▶ Your goal:
Copy the full listing exactly.

_____

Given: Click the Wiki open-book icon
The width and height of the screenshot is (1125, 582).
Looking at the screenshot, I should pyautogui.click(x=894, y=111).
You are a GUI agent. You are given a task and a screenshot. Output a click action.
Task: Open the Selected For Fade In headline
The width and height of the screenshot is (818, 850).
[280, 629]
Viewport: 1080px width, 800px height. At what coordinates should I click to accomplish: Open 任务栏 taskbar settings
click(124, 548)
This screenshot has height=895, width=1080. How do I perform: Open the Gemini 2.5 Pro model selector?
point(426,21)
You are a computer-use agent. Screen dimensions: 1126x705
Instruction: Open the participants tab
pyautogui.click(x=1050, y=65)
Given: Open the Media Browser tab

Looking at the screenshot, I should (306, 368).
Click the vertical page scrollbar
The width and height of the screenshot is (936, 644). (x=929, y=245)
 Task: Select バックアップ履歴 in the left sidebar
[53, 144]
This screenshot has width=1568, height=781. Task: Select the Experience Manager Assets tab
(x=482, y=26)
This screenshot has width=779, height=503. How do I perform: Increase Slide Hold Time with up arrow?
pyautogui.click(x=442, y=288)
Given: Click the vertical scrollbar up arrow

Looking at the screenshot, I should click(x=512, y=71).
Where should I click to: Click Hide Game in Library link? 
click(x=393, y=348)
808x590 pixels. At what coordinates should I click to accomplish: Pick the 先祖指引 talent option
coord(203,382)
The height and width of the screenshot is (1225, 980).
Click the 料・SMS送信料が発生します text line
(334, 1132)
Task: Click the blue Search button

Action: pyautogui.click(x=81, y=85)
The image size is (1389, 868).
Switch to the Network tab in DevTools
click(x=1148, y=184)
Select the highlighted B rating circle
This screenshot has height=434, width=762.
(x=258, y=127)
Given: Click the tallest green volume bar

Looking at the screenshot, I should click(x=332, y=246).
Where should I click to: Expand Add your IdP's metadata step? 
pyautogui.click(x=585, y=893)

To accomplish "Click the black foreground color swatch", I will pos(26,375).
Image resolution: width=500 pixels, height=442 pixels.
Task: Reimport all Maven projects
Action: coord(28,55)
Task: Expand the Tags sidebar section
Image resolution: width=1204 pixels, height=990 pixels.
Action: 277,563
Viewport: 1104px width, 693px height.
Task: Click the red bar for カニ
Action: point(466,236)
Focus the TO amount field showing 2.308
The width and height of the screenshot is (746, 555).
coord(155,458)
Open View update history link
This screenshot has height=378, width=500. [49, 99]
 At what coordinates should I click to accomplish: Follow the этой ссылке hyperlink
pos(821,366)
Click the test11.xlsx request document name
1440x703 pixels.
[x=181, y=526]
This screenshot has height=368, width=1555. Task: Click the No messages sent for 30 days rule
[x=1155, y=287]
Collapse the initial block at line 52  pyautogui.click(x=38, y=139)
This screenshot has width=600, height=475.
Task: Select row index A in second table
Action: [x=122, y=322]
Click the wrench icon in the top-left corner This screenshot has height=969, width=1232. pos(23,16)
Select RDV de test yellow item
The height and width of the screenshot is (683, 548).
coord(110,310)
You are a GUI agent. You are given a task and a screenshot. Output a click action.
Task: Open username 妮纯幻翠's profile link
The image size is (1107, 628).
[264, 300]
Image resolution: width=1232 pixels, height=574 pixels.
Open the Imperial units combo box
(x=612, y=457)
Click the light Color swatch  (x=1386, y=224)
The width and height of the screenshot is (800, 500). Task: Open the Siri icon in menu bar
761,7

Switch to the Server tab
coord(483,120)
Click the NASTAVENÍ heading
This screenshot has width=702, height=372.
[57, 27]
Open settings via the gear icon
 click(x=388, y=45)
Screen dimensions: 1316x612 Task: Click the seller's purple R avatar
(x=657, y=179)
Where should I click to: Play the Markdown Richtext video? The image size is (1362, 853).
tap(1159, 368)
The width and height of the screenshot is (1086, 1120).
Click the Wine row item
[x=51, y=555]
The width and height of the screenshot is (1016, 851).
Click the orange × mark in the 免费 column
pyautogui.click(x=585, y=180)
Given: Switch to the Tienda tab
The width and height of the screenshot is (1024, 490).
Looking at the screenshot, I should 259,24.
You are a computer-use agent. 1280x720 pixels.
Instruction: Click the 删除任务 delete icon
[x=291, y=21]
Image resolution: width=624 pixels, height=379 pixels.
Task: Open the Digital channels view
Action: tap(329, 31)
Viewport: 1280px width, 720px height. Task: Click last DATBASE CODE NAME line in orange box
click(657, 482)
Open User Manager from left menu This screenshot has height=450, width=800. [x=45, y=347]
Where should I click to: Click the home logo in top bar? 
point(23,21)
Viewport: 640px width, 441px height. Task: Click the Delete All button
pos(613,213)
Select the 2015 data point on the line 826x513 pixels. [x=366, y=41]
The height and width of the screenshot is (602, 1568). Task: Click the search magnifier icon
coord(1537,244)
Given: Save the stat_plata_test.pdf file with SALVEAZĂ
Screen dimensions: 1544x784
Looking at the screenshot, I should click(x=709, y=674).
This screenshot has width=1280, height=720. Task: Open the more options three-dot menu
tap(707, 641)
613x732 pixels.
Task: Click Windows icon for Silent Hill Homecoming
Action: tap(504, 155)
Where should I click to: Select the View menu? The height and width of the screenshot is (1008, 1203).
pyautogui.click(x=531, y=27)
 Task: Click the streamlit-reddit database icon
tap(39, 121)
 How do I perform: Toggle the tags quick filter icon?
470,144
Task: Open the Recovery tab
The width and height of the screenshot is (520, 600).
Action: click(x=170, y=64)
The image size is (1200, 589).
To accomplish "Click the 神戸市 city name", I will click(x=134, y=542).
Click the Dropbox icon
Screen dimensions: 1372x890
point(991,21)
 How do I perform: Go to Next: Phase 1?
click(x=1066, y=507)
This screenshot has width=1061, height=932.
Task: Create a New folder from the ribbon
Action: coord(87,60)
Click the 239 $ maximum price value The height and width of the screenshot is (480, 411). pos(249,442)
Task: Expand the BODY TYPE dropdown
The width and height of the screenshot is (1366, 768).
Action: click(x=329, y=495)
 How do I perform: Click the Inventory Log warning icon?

_____

▶ Answer space:
Given: Click the Wiki open-book icon
The width and height of the screenshot is (1125, 582).
Looking at the screenshot, I should pyautogui.click(x=894, y=111).
You are a GUI agent. You are given a task and a screenshot. Output a click action.
Task: Open the Selected For Fade In headline
The width and height of the screenshot is (818, 850).
[280, 629]
Viewport: 1080px width, 800px height. At what coordinates should I click to accomplish: Open 任务栏 taskbar settings
click(124, 548)
This screenshot has height=895, width=1080. How do I perform: Open the Gemini 2.5 Pro model selector?
point(426,21)
You are a computer-use agent. Screen dimensions: 1126x705
Instruction: Open the participants tab
pyautogui.click(x=1050, y=65)
Given: Open the Media Browser tab

Looking at the screenshot, I should (306, 368).
Click the vertical page scrollbar
The width and height of the screenshot is (936, 644). (x=929, y=245)
 Task: Select バックアップ履歴 in the left sidebar
[53, 144]
This screenshot has width=1568, height=781. Task: Select the Experience Manager Assets tab
(x=482, y=26)
This screenshot has width=779, height=503. How do I perform: Increase Slide Hold Time with up arrow?
pyautogui.click(x=442, y=288)
Given: Click the vertical scrollbar up arrow

Looking at the screenshot, I should click(x=512, y=71).
Where should I click to: Click Hide Game in Library link? 
click(x=393, y=348)
808x590 pixels. At what coordinates should I click to accomplish: Pick the 先祖指引 talent option
coord(203,382)
The height and width of the screenshot is (1225, 980).
Click the 料・SMS送信料が発生します text line
(334, 1132)
Task: Click the blue Search button

Action: pyautogui.click(x=81, y=85)
The image size is (1389, 868).
Switch to the Network tab in DevTools
click(x=1148, y=184)
Select the highlighted B rating circle
This screenshot has height=434, width=762.
(x=258, y=127)
Given: Click the tallest green volume bar

Looking at the screenshot, I should click(x=332, y=246).
Where should I click to: Expand Add your IdP's metadata step? 
pyautogui.click(x=585, y=893)

To accomplish "Click the black foreground color swatch", I will pos(26,375).
Image resolution: width=500 pixels, height=442 pixels.
Task: Reimport all Maven projects
Action: coord(28,55)
Task: Expand the Tags sidebar section
Image resolution: width=1204 pixels, height=990 pixels.
Action: 277,563
Viewport: 1104px width, 693px height.
Task: Click the red bar for カニ
Action: point(466,236)
Focus the TO amount field showing 2.308
The width and height of the screenshot is (746, 555).
coord(155,458)
Open View update history link
This screenshot has height=378, width=500. [49, 99]
 At what coordinates should I click to accomplish: Follow the этой ссылке hyperlink
pos(821,366)
Click the test11.xlsx request document name
1440x703 pixels.
[x=181, y=526]
This screenshot has height=368, width=1555. Task: Click the No messages sent for 30 days rule
[x=1155, y=287]
Collapse the initial block at line 52  pyautogui.click(x=38, y=139)
This screenshot has width=600, height=475.
Task: Select row index A in second table
Action: [x=122, y=322]
Click the wrench icon in the top-left corner This screenshot has height=969, width=1232. pos(23,16)
Select RDV de test yellow item
The height and width of the screenshot is (683, 548).
coord(110,310)
You are a GUI agent. You are given a task and a screenshot. Output a click action.
Task: Open username 妮纯幻翠's profile link
The image size is (1107, 628).
[264, 300]
Image resolution: width=1232 pixels, height=574 pixels.
Open the Imperial units combo box
(x=612, y=457)
Click the light Color swatch  (x=1386, y=224)
The width and height of the screenshot is (800, 500). Task: Open the Siri icon in menu bar
761,7

Switch to the Server tab
coord(483,120)
Click the NASTAVENÍ heading
This screenshot has width=702, height=372.
[57, 27]
Open settings via the gear icon
 click(x=388, y=45)
Screen dimensions: 1316x612 Task: Click the seller's purple R avatar
(x=657, y=179)
Where should I click to: Play the Markdown Richtext video? The image size is (1362, 853).
tap(1159, 368)
The width and height of the screenshot is (1086, 1120).
Click the Wine row item
[x=51, y=555]
The width and height of the screenshot is (1016, 851).
Click the orange × mark in the 免费 column
pyautogui.click(x=585, y=180)
Given: Switch to the Tienda tab
The width and height of the screenshot is (1024, 490).
Looking at the screenshot, I should 259,24.
You are a computer-use agent. 1280x720 pixels.
Instruction: Click the 删除任务 delete icon
[x=291, y=21]
Image resolution: width=624 pixels, height=379 pixels.
Task: Open the Digital channels view
Action: tap(329, 31)
Viewport: 1280px width, 720px height. Task: Click last DATBASE CODE NAME line in orange box
click(657, 482)
Open User Manager from left menu This screenshot has height=450, width=800. [x=45, y=347]
Where should I click to: Click the home logo in top bar? 
point(23,21)
Viewport: 640px width, 441px height. Task: Click the Delete All button
pos(613,213)
Select the 2015 data point on the line 826x513 pixels. [x=366, y=41]
The height and width of the screenshot is (602, 1568). Task: Click the search magnifier icon
coord(1537,244)
Given: Save the stat_plata_test.pdf file with SALVEAZĂ
Screen dimensions: 1544x784
Looking at the screenshot, I should click(x=709, y=674).
This screenshot has width=1280, height=720. Task: Open the more options three-dot menu
tap(707, 641)
613x732 pixels.
Task: Click Windows icon for Silent Hill Homecoming
Action: tap(504, 155)
Where should I click to: Select the View menu? The height and width of the screenshot is (1008, 1203).
pyautogui.click(x=531, y=27)
 Task: Click the streamlit-reddit database icon
tap(39, 121)
 How do I perform: Toggle the tags quick filter icon?
470,144
Task: Open the Recovery tab
The width and height of the screenshot is (520, 600).
Action: click(x=170, y=64)
The image size is (1200, 589).
To accomplish "Click the 神戸市 city name", I will click(x=134, y=542).
Click the Dropbox icon
Screen dimensions: 1372x890
point(991,21)
 How do I perform: Go to Next: Phase 1?
click(x=1066, y=507)
This screenshot has width=1061, height=932.
Task: Create a New folder from the ribbon
Action: coord(87,60)
Click the 239 $ maximum price value The height and width of the screenshot is (480, 411). pos(249,442)
Task: Expand the BODY TYPE dropdown
The width and height of the screenshot is (1366, 768).
Action: click(x=329, y=495)
 How do I perform: Click the Inventory Log warning icon?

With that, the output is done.